SkillEvolBench：評測從情節經驗到程序性技能的演進

摘要

大型語言模型（LLM）智能體在解決真實世界任務時會累積豐富的情節軌跡，但這些經驗能否被提煉為可重複使用的程序性技能，目前仍不清楚。我們提出 SkillEvolBench，這是一個診斷性基準，用於評估從經驗重複使用到技能形成的這個步驟。該基準包含跨越六個真實世界智能體環境的 180 項任務，這些任務被組織成具有共享潛在程序的角色條件任務族。智能體從獲取任務中學習，利用壓縮軌跡和驗證器反饋更新外部技能庫，然後面對凍結部署任務，測試情境轉移、對抗性捷徑與組合能力。透過比較自生成技能與策劃初始技能的演化，並以無技能和原始軌跡作為對照組，SkillEvolBench 將程序抽象化能力與基礎能力、策劃先驗知識以及情節軌跡的直接重複使用區分開來。在十種模型配置與三種智能體框架的實驗中，我們發現當前智能體往往能進行局部適應，但很少能形成穩健的可重複使用技能。基於技能的條件可以改善獲取或回放表現，個別模型有時能在特定部署維度上取得進展，但在凍結部署條件下這些增益並不穩定。原始軌跡的重複使用經常優於提煉後的技能，這表明當前的抽象化程序丟棄了對未來任務仍有用的情境線索與程序性線索。容量與成本分析進一步表明，撰寫更多技能或更大的 Tier-3 資源庫並不足夠：額外的更新可以改善覆蓋範圍，但同時會引入特定於情節的偏移與程序性雜訊。這些發現將 SkillEvolBench 定位為一個實驗平台，用於衡量一次性的經驗何時會轉化為持久的程序性知識，而非僅限於任務局部的記憶。

English

Large language model (LLM) agents accumulate rich episodic trajectories while solving real-world tasks, but it remains unclear whether such experience can be distilled into reusable procedural skills.

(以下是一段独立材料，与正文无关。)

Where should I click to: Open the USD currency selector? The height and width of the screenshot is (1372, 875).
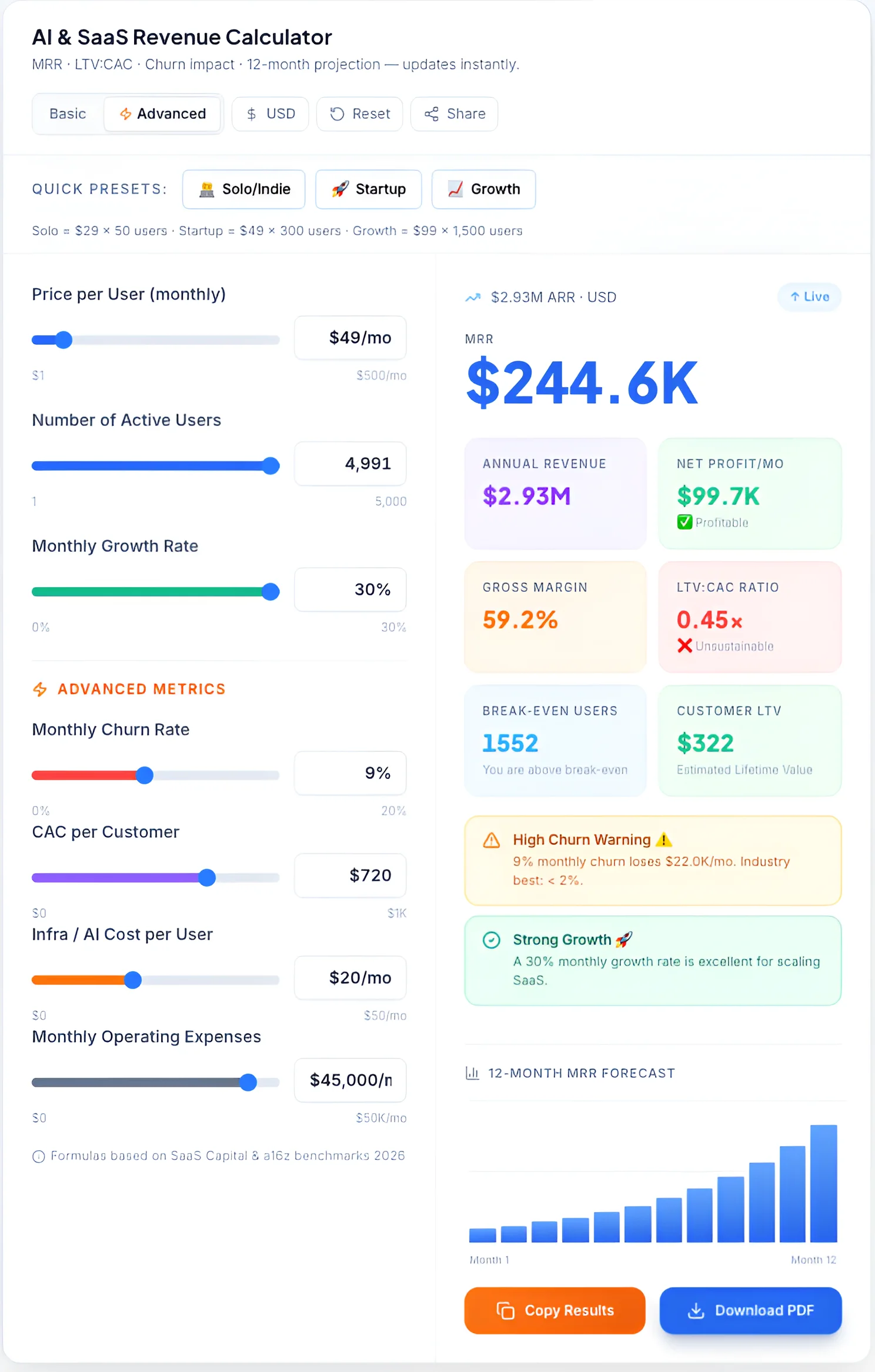coord(270,114)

We introduce SkillEvolBench, a diagnostic benchmark for evaluating this step from experience reuse to skill formation. It contains 180 tasks across six real-world agent environments, organized into role-conditioned task families with shared latent procedures. Agents learn from acquisition tasks, update an external skill library using compacted trajectories and verifier feedback, and then face frozen deployment tasks testing context shift, adversarial shortcuts, and composition. By comparing self-generated and curated-start skill evolution against no-skill and raw-trajectory controls, SkillEvolBench separates procedural abstraction from base capability, curated prior knowledge, and direct reuse of episodic traces. Across ten model configurations and three agent harnesses, we find that current agents often adapt locally but rarely form robust reusable skills. Skill-based conditions can improve acquisition or replay, and individual models sometimes gain on specific deployment axes, but these gains are unstable under frozen deployment. Raw-trajectory reuse frequently outperforms distilled skills, suggesting that current abstraction procedures discard contextual and procedural cues that remain useful for future tasks. Capacity and cost analyses further show that writing more skills or larger Tier-3 resource libraries is not sufficient: additional updates can improve coverage while introducing episode-specific drift and procedural clutter. These findings position SkillEvolBench as a testbed for measuring when one-off experience becomes durable procedural knowledge rather than task-local memory.